The specially-commissioned vehicle will feature a micro-museum, a mini-factory for the making of poppies and wreaths, and a classroom for school and community groups.
Visitors will be able to hear recordings of accounts of military life from veterans, as well as view exhibits drawn from the collection of the Lady Haig’s Poppy Factory, in Edinburgh, where 40 ex-servicemen hand-make more than five million poppies and 15,000 wreaths every year.
The charity Poppy Scotland says the "free-to-access and accessible-to-all" mobile unit will be aimed at increasing awareness of the heritage of the the symbol of remembrance and its role as a “a symbol of unity and hope.”
The Heritage Lottery Fund-backed venture is also aimed at helping to ensure that young people across the country are well informed about the poppy and its enduring relevance, as well as issuing facing modern-day armed forces personnel.
Poppy Scotland, which raises more than Â£3 each year for veterans and their families, is expected to host more than 200 events a year on the road inside the “Moving Poppy”, which will be able to house up to 35 visitors at a time.
Around 150 volunteers and 80 veterans are being recruited to help welcome visitors the vehicle, which will take to the road for the first time this autumn.
It is expected to operate for the foreseeable future, including over the centenaries of the first annual “Poppy Appeal” in 1921 and the creation of the poppy-making factory in Edinburgh five years later.
Plans lodged with the Heritage Lottery Fund last year for the project said the Moving Poppy was envisaged to create “a unique legacy to commemorate the end of the First World War, the on going importance of remembrance, and the historical and contemporary significance of the poppy, especially during the centenaries of the first national poppy appeal in 2021 and Edinburgh’s Lady Haig’s Poppy Factory in 2026.
“The unit would tour Scotland for 220 days annually, promoting our learning opportunities around remembrance to all, no matter what age and stage. It will showcase our services and raise our profile outwith Edinburgh area where the factory is and in priority areas, for example, where there is a need to grow our volunteer base or sign-post potential beneficiaries to our own or local welfare provision.
“We will visit areas high on the Scottish index of multiple deprivation, as well as reaching out to ethnic and multi-faith communities currently under-represented in our supporter base.
“We estimate a potential 50,000 visitors annually could access this facility, many of whom are geographically or economically disadvantaged. It would help ensure there is equal provision and access to our services throughout the country.”
Mark Bibbey, chief executive of Poppy Scotland, said: “The Moving Poppy is an innovative and ambitious project that will provide visitors with a contemporary understanding of remembrance and explore the poppy’s role in modern Scottish society as a symbol of unity and hope.
“It will enable us to reach a much broader geographic audience and an even more diverse range of visitors, building on what we already have here at Lady Haig’s Poppy Factory in Edinburgh.
“It is particularly fitting to be launching The Moving Poppy in 2018 as a lasting legacy 100 years after the end of the First World War.

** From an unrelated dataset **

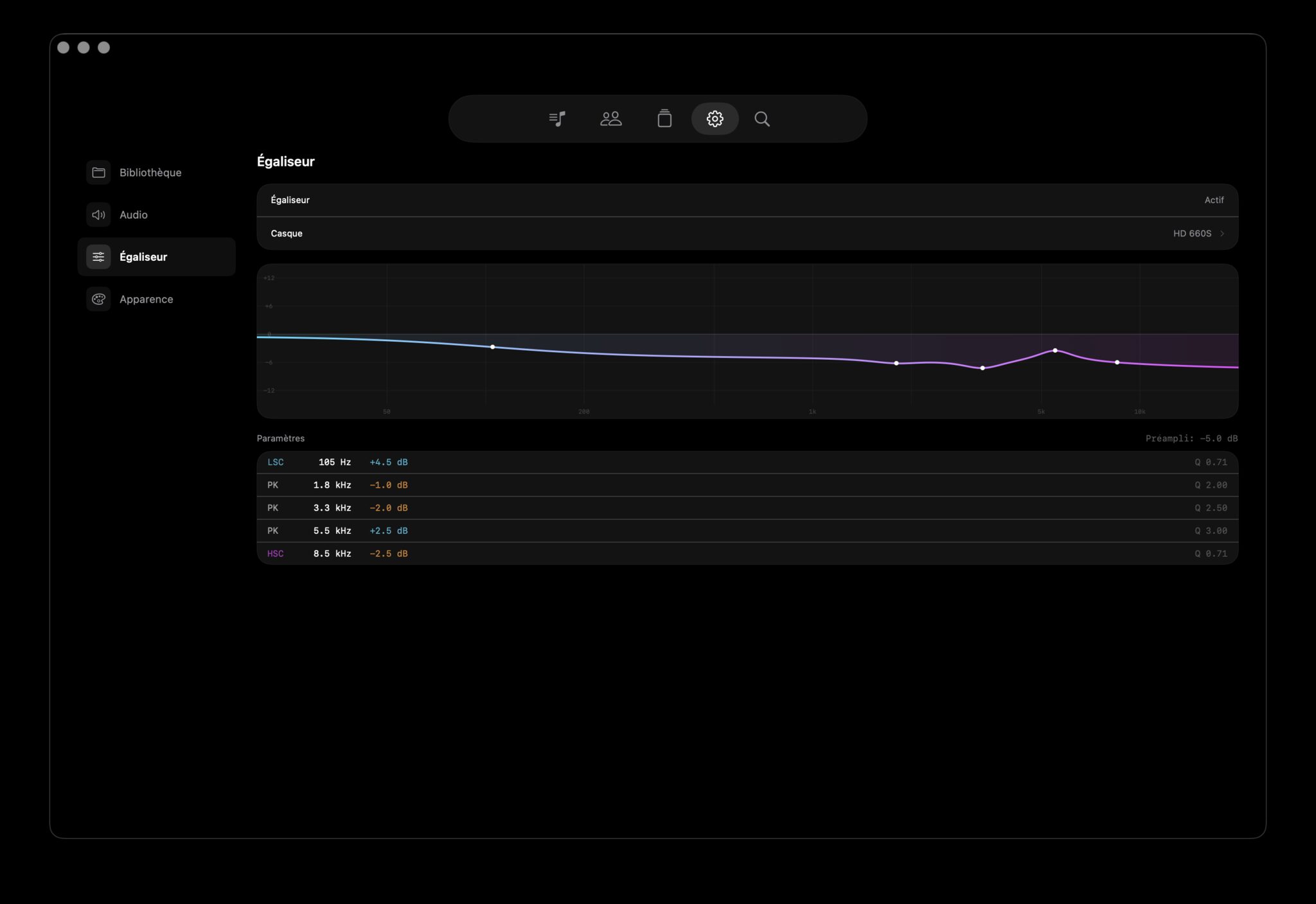This screenshot has height=904, width=1316.
Task: Click the Audio speaker icon
Action: pos(98,215)
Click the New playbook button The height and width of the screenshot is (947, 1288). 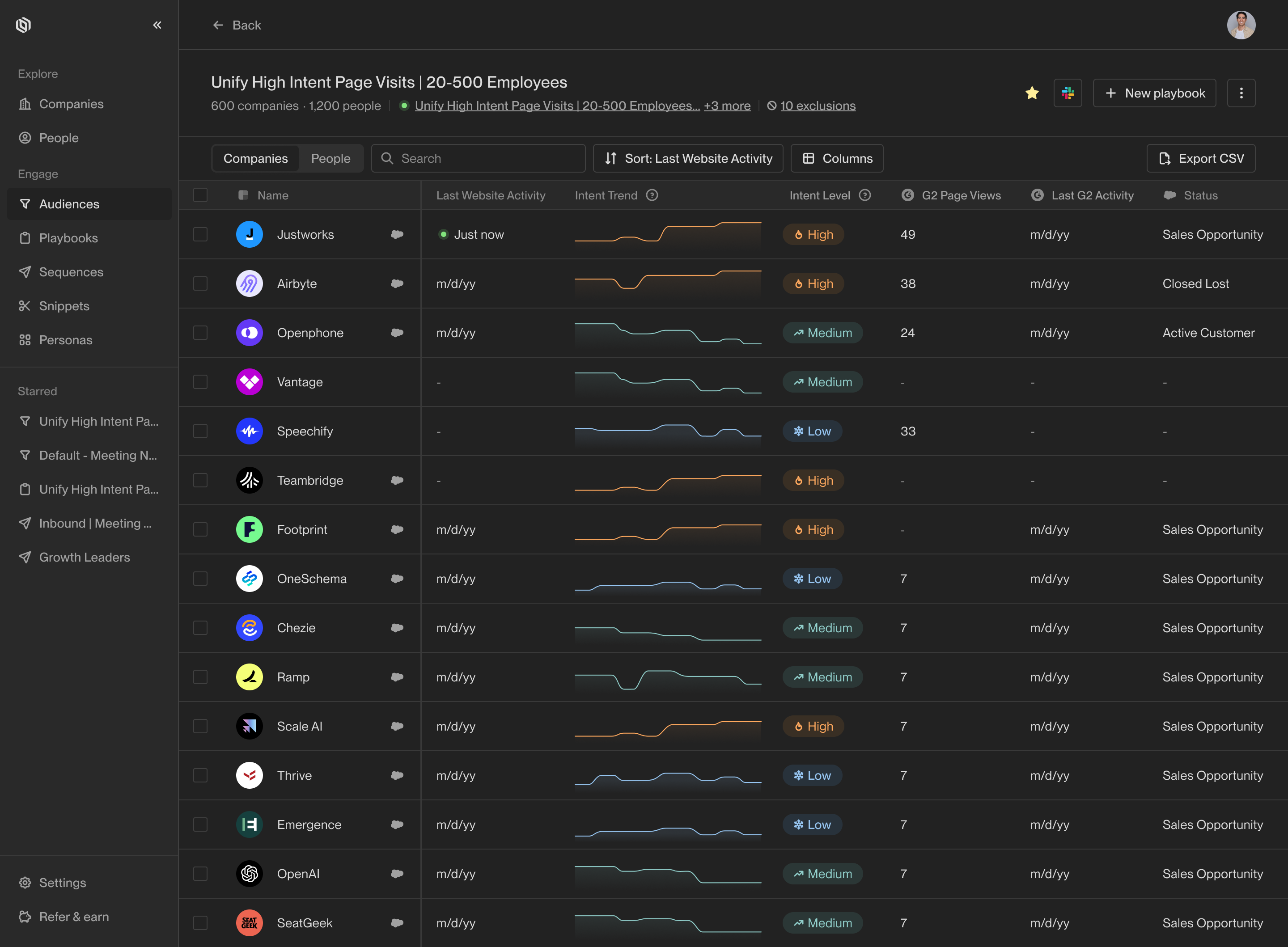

“It will ensure that the sacrifices made during that conflict, and those since, together with the vital, life-changing services provided by Poppy Scotland today are understood and recognised for generations to come.”
Lucy Casot, head of the Heritage Lottery Fund in Scotland, said: “While everyone knows the poppy as a symbol of remembrance, this little flower represents so much more in today’s society.
“The ‘Moving Poppy’ is a unique and exciting idea which will expand on the work of the Lady Haig’s Poppy Factory, allowing diverse groups, including rurally-remote and multi-faith communities, to explore all that it stands for. The Moving Poppy is a timely legacy in this First World War centenary year.”